Kairos: Toward Adaptive and Parameter-Efficient Time Series Foundation Models

Preprint

1ShanghaiTech University 2Ant Group
*Equal contribution
Corresponding author

Kairos achieves superior performance with fewer parameters on zero-shot forecasting benchmarks.

KAIROS Performance vs Parameters

Figure 1. (a) Comparison on the GIFT-Eval benchmark demonstrates that Kairos achieves superior zero-shot forecasting performance (lower normalized MASE) while requiring significantly fewer parameters than existing TSFMs. (b)(c) Significant variation exists in information density (signal complexity) across and within different time series datasets. (d) Unlike existing TSFMs that use point-wise or fixed-size patching, Kairos uses Mixture-of-Size Tokenization to dynamically adapt to information density.

Abstract

Inherent temporal heterogeneity, such as varying sampling densities and periodic structures, has posed substantial challenges in zero-shot generalization for Time Series Foundation Models (TSFMs). Existing TSFMs predominantly rely on massive parameterization to absorb such heterogeneity, as their static tokenization and positional encoding schemes entangle diverse temporal patterns into a fixed representation space, encouraging memorization rather than adaptation. To address this limitation, we propose Kairos, a flexible and parameter-efficient TSFM that decouples temporal heterogeneity from model capacity through a novel tokenization perspective. Kairos introduces a dynamic patching tokenizer and a mixture-of-size encoding that adapt observational granularity to local information density, enabling fine-grained temporal abstraction without increasing model width or depth. In addition, we design a multi-granularity positional embedding based on dynamic rotary encodings, which conditions on instance-level spectral features and temporal structure induced by dynamic patching tokenization, allowing robust modeling of diverse temporal dependencies. Trained on a novel Predictability-Stratified Time-Series (PreSTS) corpus, Kairos achieves superior zero-shot performance with substantially fewer parameters on two mainstream benchmarks, GIFT-Eval and Time-Series-Library.

Methodology

The Kairos architecture is designed to handle temporal heterogeneity efficiently through three key components:

  • Mixture-of-Size Encoder: A dynamic patching tokenizer that adaptively models time series at multiple granularities. It uses a Top-K Granularity Router with null experts to sparsely select optimal patch sizes based on local information density.
  • Heterogeneity-Aware Transformer: The encoder output is processed by a Transformer equipped with Dynamic Rotary Position Embedding (DRoPE). Unlike standard RoPE, DRoPE modulates temporal scales using instance-level spectral features (via FFT) and calibrates positions to account for the varying physical durations of dynamic patches.
  • Multi-Patch Decoder: To mitigate error accumulation in autoregressive generation, the decoder uses learnable forecast tokens to predict multiple future patches in parallel, offering flexibility for variable-length prediction horizons.
KAIROS Architecture

Figure 2. The architecture of Kairos. (i) The Mixture-of-Size Encoder adaptively tokenizes input. (ii) The Heterogeneity-Aware Transformer processes tokens using DRoPE. (iii) The Multi-Patch Decoder predicts future patches in parallel.

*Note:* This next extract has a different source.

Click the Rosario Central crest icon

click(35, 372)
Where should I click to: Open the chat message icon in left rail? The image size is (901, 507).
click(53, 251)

GIFT-Eval Benchmark Results

Performance evaluation on the GIFT-Eval benchmark using normalized MASE and CRPS metrics, where lower values indicate higher forecasting accuracy. The baseline models fall into three categories: statistical methods, deep learning (DL) models, and Time Series Foundation Models (TSFMs). TSFMs are further subdivided based on whether the training set included test data (TestData Leakage).

Type Statistical DL (Full-Shot) TSFMs (TestData Leakage) TSFMs (Zero-Shot)
Seasonal
Naïve
DLinear PTST. TTM Chronos Chronos
Bolt
TimesFM Moirai VisionTS Ying. Toto Sundial Kaiross
(Ours)
Kairosb
(Ours)
#Params - - - 5M 709M 205M 500M 311M 112M 300M 151M 128M 23M 53M
MASE ↓ 1.000 1.061 0.849 1.020 0.870 0.808 0.758 0.875 0.863 0.798 0.750 0.750 0.748 0.738
CRPS ↓ 1.000 0.846 0.587 0.873 0.574 0.574 0.550 0.599 0.755 0.548 0.517 0.559 0.554 0.548

Baselines results officially reported by GIFT-Eval. Best results are bolded, second best are underlined.

TSLib Benchmark Results

Kairos demonstrates remarkable zero-shot forecasting capabilities, outperforming both recent advanced TSFMs and the majority of full-shot deep learning models on the TSLib benchmark. The charts below show the aggregate average Mean Absolute Error (MAE) and Mean Squared Error (MSE), where lower values indicate better performance.

TSLib Benchmark Results

Figure 3. Zero-shot performance on TSLib averaged over prediction lengths {96, 192, 336, 720}. Lower AVG MAE and MSE indicate better performance.